Based on the true story of Jerry and Marge Selbee — the retirees who gamed the Michigan Lottery system in the early-mid 2000s — Jerry & Marge Go Large is the kind of decent, inoffensive film that’s hard to dislike, even if it leaves you with little to love. A hodgepodge of various saccharine themes, it coasts largely on the caliber of its lead performers, Bryan Cranston and Annette Bening, who transform its gaudy sentimentality into something intimate. The result won’t knock your socks off, but it will outfit you with a fuzzy new pair, warm enough that you can ignore the occasional itch during its mere 96 minutes.

Jerry (Cranston) may not know people, but he knows numbers.
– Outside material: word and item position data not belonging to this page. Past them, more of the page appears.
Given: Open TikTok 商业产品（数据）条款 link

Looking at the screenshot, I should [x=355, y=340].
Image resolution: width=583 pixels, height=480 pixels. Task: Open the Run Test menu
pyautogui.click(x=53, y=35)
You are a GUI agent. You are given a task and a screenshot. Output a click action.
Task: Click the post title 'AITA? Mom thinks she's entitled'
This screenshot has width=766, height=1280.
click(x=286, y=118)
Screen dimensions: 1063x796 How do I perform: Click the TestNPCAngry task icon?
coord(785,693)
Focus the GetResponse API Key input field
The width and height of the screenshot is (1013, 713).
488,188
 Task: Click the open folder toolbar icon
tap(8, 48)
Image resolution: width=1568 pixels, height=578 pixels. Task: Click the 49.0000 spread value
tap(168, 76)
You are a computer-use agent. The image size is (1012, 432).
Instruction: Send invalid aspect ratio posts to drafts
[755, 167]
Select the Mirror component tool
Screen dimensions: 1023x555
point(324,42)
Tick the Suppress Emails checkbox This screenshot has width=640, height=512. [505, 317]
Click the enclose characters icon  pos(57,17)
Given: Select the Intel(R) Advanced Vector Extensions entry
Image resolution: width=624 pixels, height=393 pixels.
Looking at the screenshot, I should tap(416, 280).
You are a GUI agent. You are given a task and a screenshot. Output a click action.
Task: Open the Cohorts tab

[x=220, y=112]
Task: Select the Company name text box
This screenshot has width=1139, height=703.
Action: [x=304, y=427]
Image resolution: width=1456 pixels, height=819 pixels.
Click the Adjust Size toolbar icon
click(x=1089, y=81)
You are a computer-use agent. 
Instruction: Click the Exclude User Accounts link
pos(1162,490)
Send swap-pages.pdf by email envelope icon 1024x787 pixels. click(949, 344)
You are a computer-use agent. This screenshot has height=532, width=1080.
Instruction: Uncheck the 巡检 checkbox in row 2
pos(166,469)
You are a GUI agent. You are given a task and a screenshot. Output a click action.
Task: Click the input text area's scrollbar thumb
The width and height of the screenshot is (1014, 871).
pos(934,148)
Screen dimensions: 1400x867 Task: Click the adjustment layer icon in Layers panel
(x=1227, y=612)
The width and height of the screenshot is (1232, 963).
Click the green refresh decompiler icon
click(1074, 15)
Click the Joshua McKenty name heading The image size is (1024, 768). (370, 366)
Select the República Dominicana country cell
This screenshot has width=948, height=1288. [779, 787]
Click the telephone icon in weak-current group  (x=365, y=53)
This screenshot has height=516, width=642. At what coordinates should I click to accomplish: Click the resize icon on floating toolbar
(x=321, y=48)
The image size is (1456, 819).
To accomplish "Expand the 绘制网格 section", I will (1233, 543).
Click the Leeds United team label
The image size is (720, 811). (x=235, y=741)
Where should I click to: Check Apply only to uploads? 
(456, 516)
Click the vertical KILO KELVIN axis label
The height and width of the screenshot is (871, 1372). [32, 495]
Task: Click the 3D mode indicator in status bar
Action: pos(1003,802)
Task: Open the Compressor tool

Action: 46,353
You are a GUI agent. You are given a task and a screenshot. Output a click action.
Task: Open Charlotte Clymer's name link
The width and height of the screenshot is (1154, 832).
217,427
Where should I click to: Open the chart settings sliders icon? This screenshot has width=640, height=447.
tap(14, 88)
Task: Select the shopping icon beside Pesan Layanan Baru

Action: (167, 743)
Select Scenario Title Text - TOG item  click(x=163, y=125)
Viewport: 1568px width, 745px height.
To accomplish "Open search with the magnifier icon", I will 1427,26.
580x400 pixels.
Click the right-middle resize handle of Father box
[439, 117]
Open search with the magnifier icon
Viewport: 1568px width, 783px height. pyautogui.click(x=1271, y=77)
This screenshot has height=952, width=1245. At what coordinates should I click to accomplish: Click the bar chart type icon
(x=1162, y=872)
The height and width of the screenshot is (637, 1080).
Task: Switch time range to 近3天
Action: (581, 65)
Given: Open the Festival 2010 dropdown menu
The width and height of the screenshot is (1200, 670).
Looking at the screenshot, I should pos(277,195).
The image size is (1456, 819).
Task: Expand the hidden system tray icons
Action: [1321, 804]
Having reached the end of his tenure at the local Kellogg’s factory, he bristles at the idea of retirement; during family dinners with his brother and adult children, the mere thought of sitting idle makes him impatient. His wife, Marge (Bening), senses something is amiss, but she knows it’s an adjustment. Anytime Jerry tries to make a small investment, his accountant, Steve (Larry Wilmore), reminds him of the long and boring process of doubling his money over seven and a half years. The answer, it would seem, lies in the Michigan Lottery system and its new Winfall game, where winnings trickle down to tickets containing two to four of the six jackpot numbers. Per Jerry’s calculations, if you purchase enough tickets, you’re practically guaranteed a return.

He hides his little gamble from Marge at first (though he would be sure to remind you that it isn’t a gamble at all!), but Jerry is a simple, small-town Midwesterner, and lying isn’t his forte. Soon, Marge gets involved in his scheme (a legal one, mind you) and the couple finally begins saving enough for retirement. Before long, their focus shifts from themselves to helping their struggling hometown of Evart, and the lottery becomes a community endeavor — but there’s a problem. Jerry and Marge aren’t the only ones who’ve figured out the loophole, and a snotty Harvard student, Tyler (Uly Schlesinger), is about to make things personal.

Director David Frankel has a light touch, though it’s never impersonal, given the way he lets Cranston and Bening’s dynamic dictate each scene. In a wholesome mirror to Cranston’s ruthless role on Breaking Bad, the lottery scheme gives Jerry a renewed sense of purpose, just when it felt like control was slipping from his grasp; at one point, he hides his initial winnings from Marge as if he were a secret agent. This renewed vigor carries over to the couple’s romance too; it’s an adventurous new lease on life that grants them new energy, and the confidence of a pair of beaten-down losers who care so little about being “cool” that they become almost admirable.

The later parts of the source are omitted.